*** Working data ***

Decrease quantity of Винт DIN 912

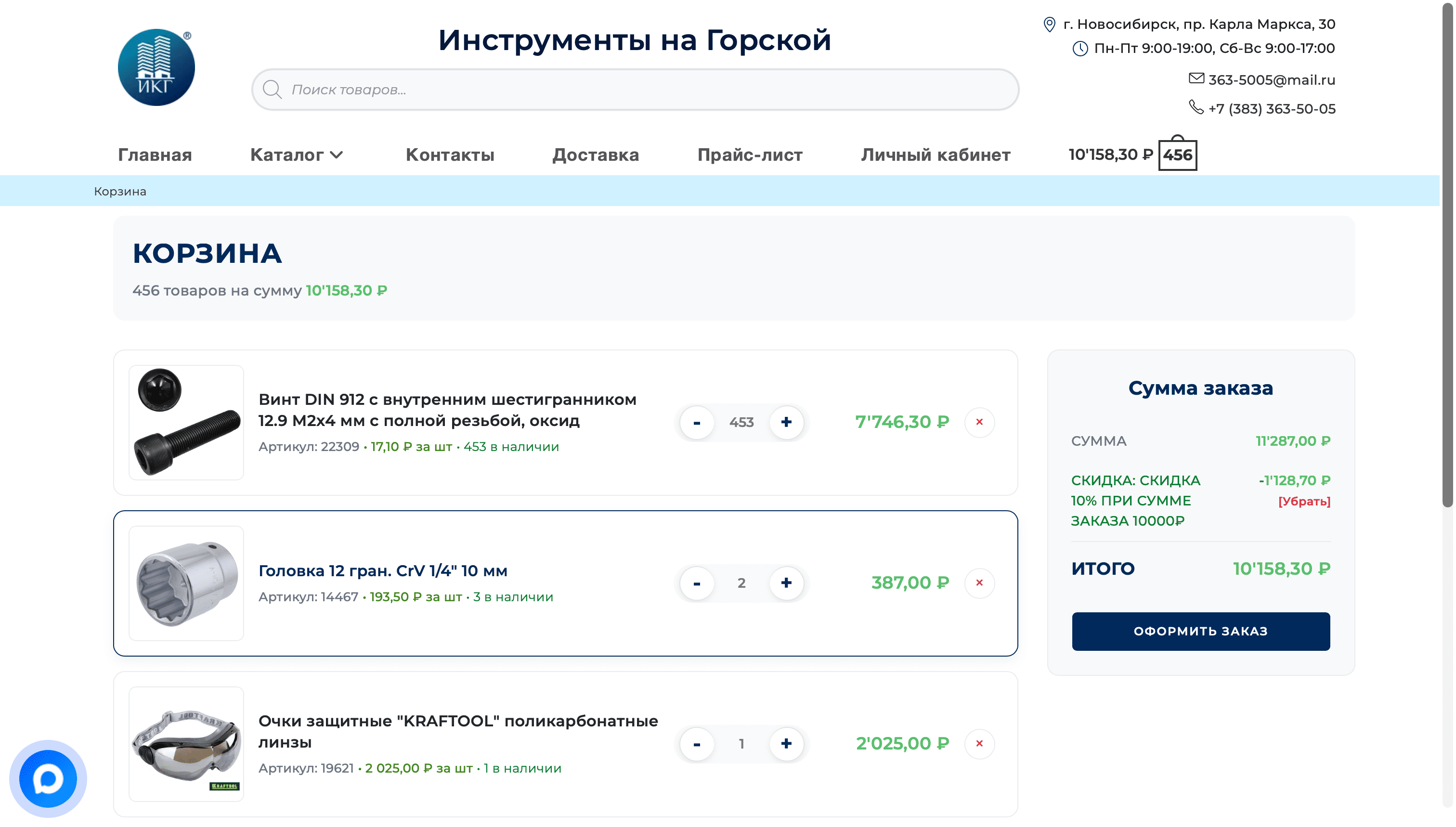[x=697, y=422]
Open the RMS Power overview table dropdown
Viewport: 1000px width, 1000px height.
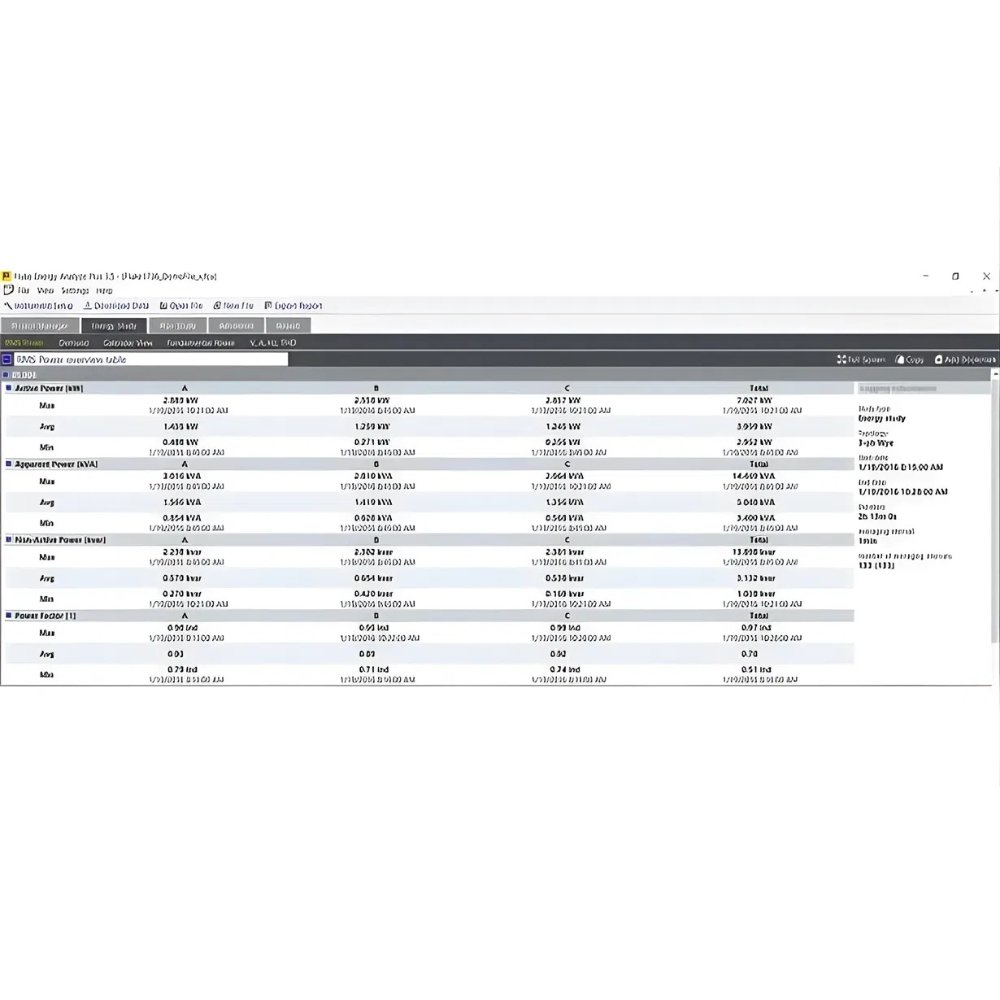click(x=150, y=359)
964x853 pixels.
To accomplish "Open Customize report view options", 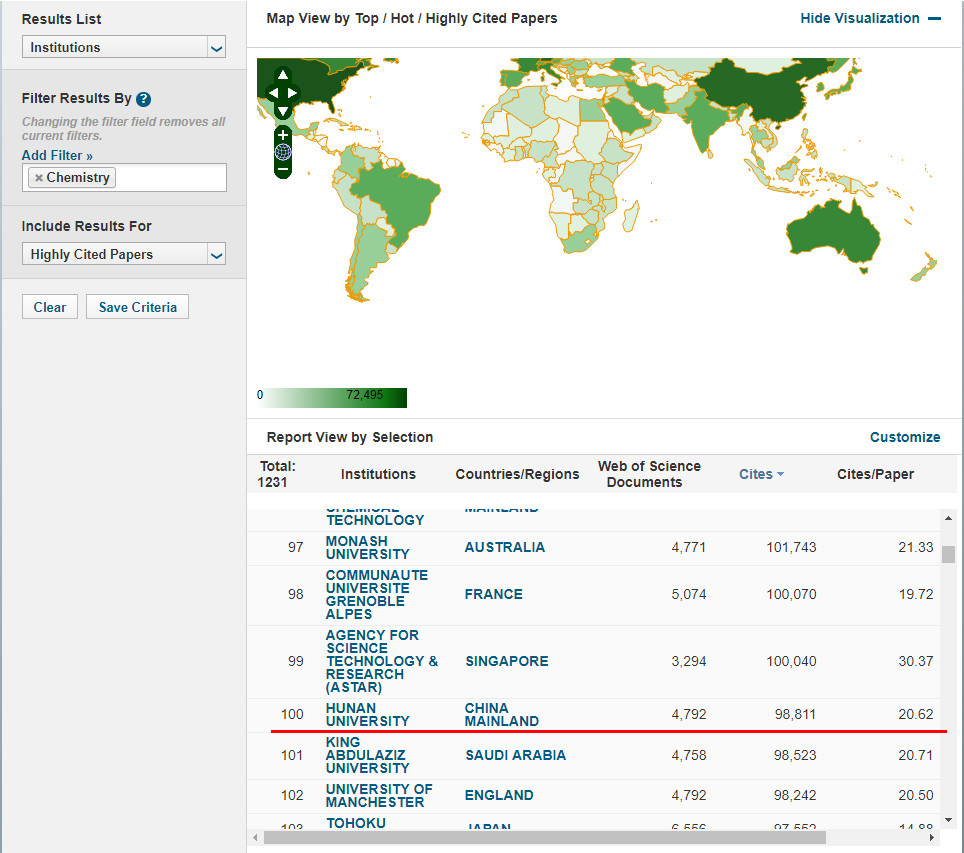I will tap(904, 437).
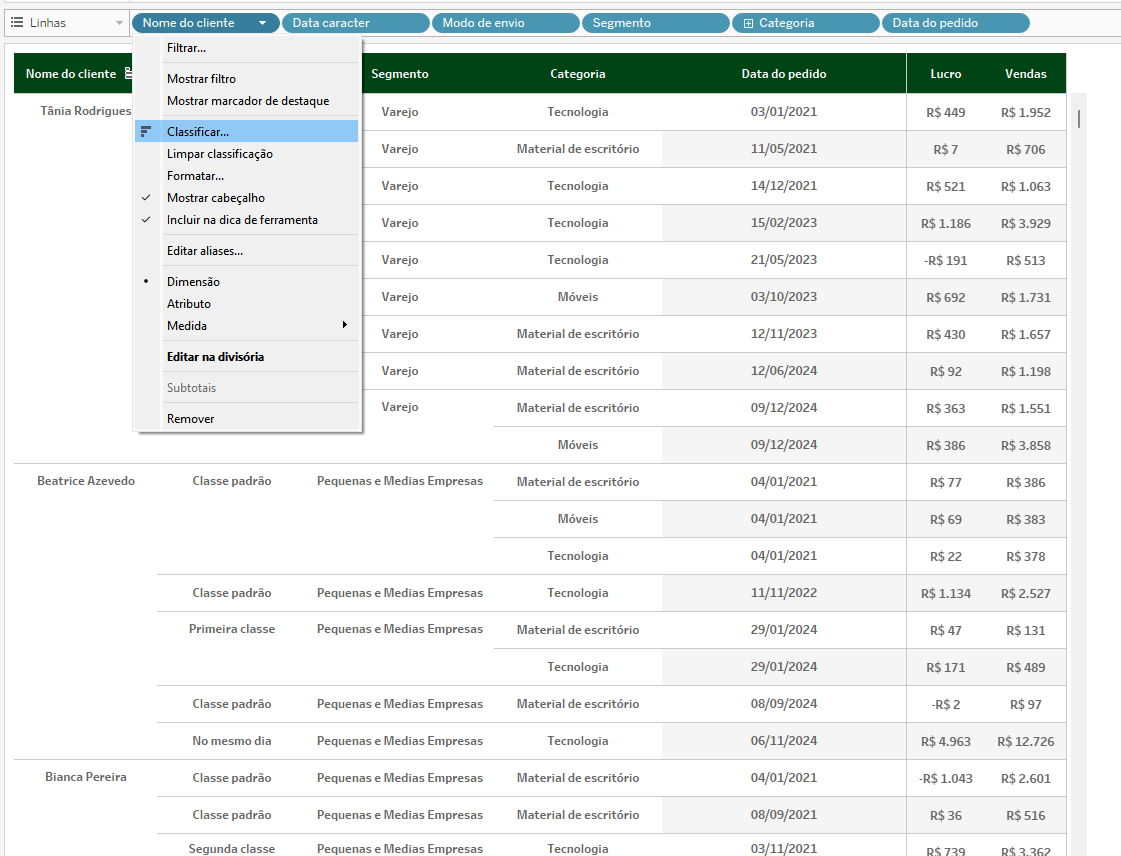Toggle Incluir na dica de ferramenta

point(242,220)
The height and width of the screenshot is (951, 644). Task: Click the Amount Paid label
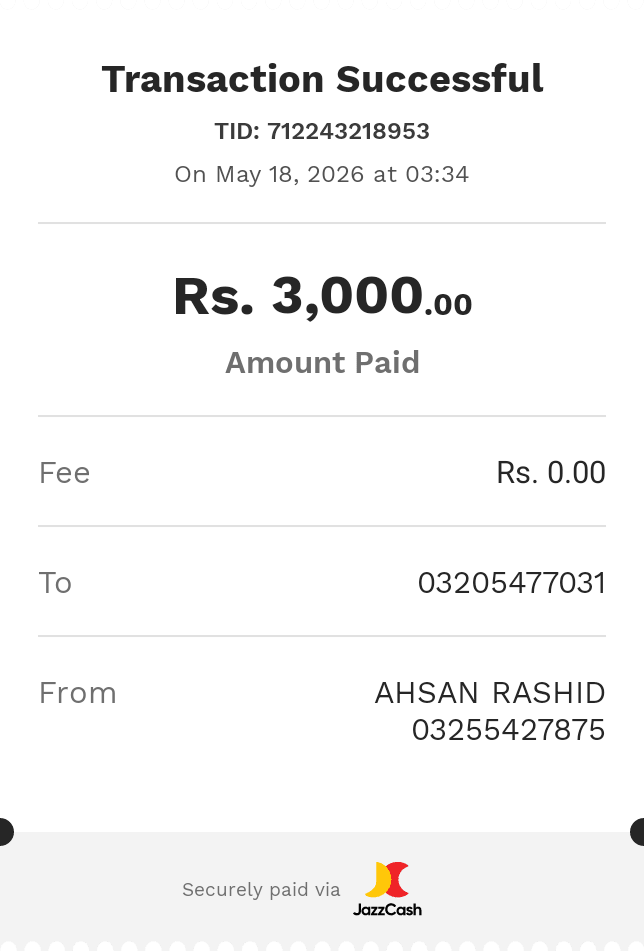pos(322,363)
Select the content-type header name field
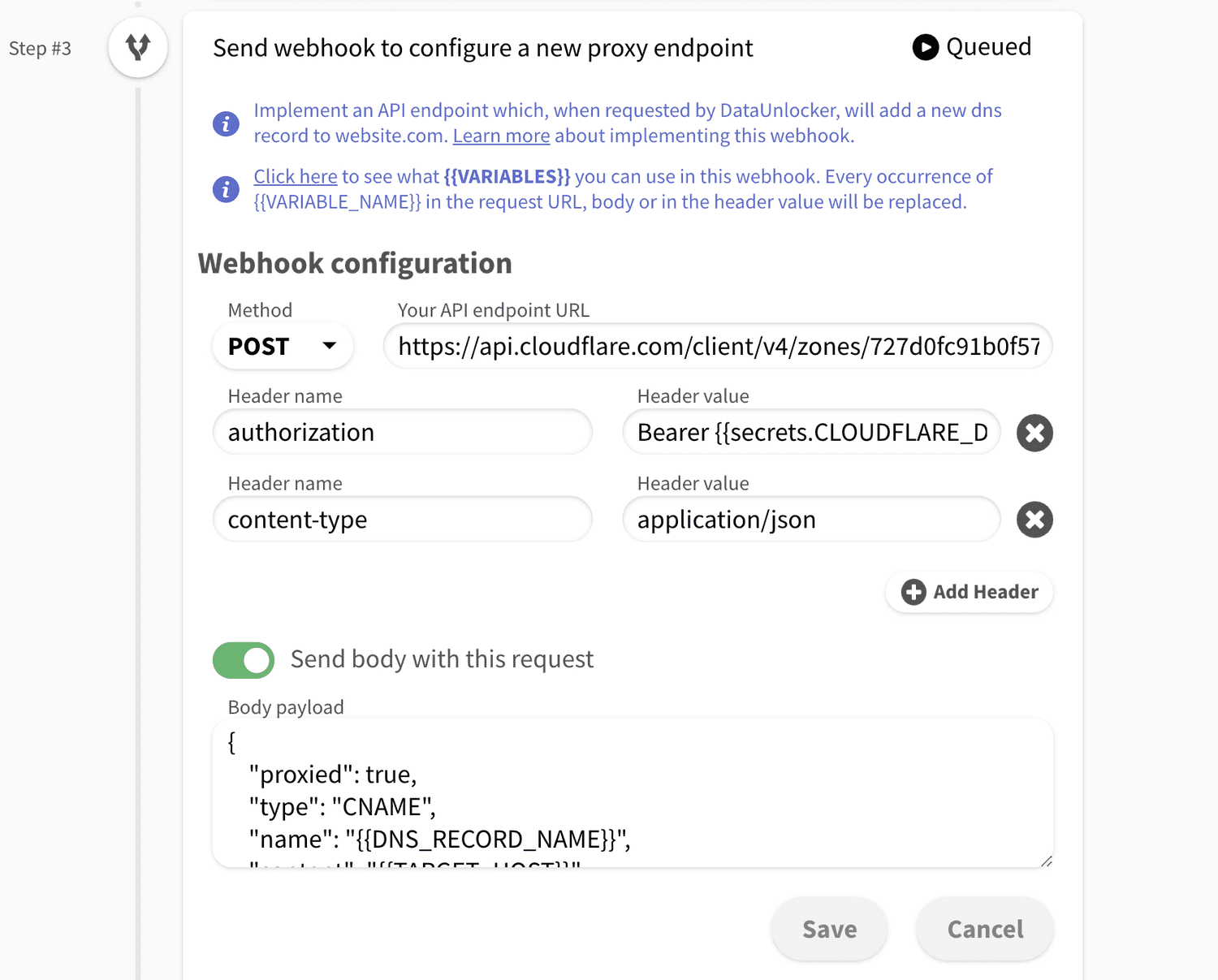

*** End of Working data ***

* **Exercise directions**
Copy, word for word, the entries above from the first line to the line that holds "964x853 pixels.". Drop the pictures.

* **Response box**
Decrease quantity of Винт DIN 912

[x=697, y=422]
Open the RMS Power overview table dropdown
Viewport: 1000px width, 1000px height.
click(x=150, y=359)
964x853 pixels.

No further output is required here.